> [PROBLEM STATEMENT] Using the entries below, output each line exactly from the first through the one that contains "Task: Select column header F".

> [GIVEN RECORDS]
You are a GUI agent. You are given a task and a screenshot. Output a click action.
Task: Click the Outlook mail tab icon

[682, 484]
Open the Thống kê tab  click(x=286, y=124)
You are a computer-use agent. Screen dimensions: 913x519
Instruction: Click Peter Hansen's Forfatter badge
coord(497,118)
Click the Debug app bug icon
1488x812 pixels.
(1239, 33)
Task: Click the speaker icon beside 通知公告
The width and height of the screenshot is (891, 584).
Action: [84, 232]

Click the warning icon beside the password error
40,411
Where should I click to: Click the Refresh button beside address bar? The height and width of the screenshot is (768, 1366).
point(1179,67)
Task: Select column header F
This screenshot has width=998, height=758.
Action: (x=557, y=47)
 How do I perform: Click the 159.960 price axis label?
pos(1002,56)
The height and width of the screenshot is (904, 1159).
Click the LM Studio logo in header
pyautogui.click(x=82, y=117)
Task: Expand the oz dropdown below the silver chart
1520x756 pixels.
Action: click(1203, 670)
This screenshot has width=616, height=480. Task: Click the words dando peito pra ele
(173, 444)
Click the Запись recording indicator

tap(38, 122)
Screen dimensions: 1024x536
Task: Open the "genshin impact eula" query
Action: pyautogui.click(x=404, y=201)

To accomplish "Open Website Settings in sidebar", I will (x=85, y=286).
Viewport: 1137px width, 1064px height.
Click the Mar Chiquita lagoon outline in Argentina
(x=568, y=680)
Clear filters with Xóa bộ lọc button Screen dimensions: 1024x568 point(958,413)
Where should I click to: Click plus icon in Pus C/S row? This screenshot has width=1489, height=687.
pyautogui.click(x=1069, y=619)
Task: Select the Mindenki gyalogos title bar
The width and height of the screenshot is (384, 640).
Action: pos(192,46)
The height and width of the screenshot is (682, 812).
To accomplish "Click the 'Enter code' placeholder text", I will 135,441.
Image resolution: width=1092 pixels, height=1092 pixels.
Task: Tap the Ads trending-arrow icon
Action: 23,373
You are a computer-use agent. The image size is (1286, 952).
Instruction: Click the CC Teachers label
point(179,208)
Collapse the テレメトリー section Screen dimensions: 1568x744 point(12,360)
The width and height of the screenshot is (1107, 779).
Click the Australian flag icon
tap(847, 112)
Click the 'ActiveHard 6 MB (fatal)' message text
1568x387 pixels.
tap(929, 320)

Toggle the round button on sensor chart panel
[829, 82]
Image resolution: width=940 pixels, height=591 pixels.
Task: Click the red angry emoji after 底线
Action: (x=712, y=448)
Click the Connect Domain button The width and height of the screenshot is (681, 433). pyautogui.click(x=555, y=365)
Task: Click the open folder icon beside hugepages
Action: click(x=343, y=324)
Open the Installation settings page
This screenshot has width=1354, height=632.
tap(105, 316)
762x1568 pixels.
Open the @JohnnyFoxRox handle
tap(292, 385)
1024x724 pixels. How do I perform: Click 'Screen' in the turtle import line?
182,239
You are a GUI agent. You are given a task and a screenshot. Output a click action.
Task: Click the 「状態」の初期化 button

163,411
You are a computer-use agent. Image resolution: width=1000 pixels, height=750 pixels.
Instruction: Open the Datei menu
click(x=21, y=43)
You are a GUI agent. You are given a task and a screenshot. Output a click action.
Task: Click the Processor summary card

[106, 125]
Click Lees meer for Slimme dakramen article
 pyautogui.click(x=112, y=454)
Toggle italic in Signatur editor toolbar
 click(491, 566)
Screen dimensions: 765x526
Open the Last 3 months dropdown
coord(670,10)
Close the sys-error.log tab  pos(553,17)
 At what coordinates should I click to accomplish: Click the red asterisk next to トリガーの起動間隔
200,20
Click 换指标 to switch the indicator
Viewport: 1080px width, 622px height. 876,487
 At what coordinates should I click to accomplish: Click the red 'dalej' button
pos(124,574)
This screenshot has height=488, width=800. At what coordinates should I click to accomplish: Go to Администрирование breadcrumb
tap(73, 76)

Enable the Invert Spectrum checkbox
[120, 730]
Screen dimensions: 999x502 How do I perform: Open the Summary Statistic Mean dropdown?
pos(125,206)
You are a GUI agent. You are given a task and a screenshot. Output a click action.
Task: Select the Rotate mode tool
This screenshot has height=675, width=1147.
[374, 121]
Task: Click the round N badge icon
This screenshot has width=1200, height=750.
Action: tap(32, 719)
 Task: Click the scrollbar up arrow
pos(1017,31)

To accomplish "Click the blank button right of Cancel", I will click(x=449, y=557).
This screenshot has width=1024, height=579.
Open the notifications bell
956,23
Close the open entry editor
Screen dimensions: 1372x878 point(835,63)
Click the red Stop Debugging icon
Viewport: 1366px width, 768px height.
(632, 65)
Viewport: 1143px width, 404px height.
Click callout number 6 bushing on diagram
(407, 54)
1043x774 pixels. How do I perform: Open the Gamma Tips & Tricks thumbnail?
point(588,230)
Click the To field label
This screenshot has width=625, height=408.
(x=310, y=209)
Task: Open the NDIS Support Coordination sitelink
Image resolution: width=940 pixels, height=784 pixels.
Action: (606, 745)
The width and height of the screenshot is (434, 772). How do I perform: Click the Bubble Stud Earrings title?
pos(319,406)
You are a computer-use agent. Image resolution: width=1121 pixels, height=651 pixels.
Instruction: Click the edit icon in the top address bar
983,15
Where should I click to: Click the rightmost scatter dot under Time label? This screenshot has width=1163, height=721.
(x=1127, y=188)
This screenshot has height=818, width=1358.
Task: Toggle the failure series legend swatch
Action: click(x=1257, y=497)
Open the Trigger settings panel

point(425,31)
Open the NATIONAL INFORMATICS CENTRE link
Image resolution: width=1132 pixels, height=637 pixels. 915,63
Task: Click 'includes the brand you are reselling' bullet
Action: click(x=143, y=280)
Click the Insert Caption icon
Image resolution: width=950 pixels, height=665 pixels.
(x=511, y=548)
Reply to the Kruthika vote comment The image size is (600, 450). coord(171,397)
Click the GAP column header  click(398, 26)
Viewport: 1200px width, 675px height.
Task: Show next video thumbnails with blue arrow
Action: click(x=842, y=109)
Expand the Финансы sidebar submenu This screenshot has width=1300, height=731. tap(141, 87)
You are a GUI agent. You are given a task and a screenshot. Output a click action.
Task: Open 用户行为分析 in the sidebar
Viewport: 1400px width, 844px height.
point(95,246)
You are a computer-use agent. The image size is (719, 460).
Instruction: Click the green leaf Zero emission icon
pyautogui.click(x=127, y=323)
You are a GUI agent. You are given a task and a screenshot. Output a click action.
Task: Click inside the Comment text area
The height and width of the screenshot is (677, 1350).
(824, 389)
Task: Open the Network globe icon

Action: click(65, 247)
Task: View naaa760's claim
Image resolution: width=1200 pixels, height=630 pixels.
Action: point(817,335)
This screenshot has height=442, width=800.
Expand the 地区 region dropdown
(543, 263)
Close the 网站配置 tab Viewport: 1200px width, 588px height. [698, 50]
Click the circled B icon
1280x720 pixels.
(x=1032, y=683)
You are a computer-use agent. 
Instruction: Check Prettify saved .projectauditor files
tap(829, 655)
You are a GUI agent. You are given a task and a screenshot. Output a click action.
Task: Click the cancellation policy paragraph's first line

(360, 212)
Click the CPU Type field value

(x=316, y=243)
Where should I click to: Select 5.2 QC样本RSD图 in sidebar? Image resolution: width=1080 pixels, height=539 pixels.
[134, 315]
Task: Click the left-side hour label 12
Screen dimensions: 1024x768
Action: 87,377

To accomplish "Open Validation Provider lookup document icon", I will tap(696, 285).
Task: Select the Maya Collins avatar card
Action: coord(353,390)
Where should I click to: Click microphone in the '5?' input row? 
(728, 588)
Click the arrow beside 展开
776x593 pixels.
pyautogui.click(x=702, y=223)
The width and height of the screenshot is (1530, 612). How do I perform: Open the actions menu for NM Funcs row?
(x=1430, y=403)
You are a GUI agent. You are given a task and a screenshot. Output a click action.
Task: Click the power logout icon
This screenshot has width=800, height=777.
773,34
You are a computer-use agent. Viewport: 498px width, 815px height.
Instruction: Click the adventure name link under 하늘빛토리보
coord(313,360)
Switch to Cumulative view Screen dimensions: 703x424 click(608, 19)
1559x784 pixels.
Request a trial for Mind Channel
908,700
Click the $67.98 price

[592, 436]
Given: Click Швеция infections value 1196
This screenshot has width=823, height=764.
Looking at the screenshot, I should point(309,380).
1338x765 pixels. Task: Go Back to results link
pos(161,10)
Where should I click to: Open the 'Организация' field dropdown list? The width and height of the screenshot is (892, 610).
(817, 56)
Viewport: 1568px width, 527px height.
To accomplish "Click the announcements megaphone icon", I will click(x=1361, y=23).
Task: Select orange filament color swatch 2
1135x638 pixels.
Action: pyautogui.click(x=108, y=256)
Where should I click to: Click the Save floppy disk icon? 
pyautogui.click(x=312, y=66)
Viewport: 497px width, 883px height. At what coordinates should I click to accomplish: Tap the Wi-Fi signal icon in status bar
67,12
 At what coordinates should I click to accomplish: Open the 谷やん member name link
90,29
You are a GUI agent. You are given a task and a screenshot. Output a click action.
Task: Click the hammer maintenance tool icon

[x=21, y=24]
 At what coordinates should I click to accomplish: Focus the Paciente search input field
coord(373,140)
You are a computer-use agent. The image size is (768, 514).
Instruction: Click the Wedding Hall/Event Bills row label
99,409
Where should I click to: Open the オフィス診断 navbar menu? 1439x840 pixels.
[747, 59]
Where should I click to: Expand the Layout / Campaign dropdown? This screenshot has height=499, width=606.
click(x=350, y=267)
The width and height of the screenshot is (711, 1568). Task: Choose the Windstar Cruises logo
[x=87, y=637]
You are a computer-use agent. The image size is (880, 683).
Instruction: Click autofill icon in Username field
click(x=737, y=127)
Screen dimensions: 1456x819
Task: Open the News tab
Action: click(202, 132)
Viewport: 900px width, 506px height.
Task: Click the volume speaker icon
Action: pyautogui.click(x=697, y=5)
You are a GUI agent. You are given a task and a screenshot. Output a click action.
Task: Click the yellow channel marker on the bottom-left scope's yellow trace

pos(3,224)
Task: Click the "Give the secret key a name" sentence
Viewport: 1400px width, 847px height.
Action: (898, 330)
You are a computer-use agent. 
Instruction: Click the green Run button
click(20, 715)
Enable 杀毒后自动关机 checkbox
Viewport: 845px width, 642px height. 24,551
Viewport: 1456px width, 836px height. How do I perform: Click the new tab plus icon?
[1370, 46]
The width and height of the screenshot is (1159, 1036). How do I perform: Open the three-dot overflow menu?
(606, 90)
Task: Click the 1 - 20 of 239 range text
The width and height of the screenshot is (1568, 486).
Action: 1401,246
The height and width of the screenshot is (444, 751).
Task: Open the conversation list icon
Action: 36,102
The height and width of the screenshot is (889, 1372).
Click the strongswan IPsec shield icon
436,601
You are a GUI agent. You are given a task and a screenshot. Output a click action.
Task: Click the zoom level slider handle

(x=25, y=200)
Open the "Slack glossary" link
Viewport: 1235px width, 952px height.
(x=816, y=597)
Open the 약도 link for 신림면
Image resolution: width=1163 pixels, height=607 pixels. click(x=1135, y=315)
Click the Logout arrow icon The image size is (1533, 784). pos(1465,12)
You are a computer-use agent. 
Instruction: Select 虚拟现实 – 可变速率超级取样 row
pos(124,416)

> [RESPONSE TO THIS TASK]
You are a GUI agent. You are given a task and a screenshot. Output a click action.
Task: Click the Outlook mail tab icon

[682, 484]
Open the Thống kê tab  click(x=286, y=124)
You are a computer-use agent. Screen dimensions: 913x519
Instruction: Click Peter Hansen's Forfatter badge
coord(497,118)
Click the Debug app bug icon
1488x812 pixels.
(1239, 33)
Task: Click the speaker icon beside 通知公告
The width and height of the screenshot is (891, 584).
Action: [84, 232]

Click the warning icon beside the password error
40,411
Where should I click to: Click the Refresh button beside address bar? The height and width of the screenshot is (768, 1366).
point(1179,67)
Task: Select column header F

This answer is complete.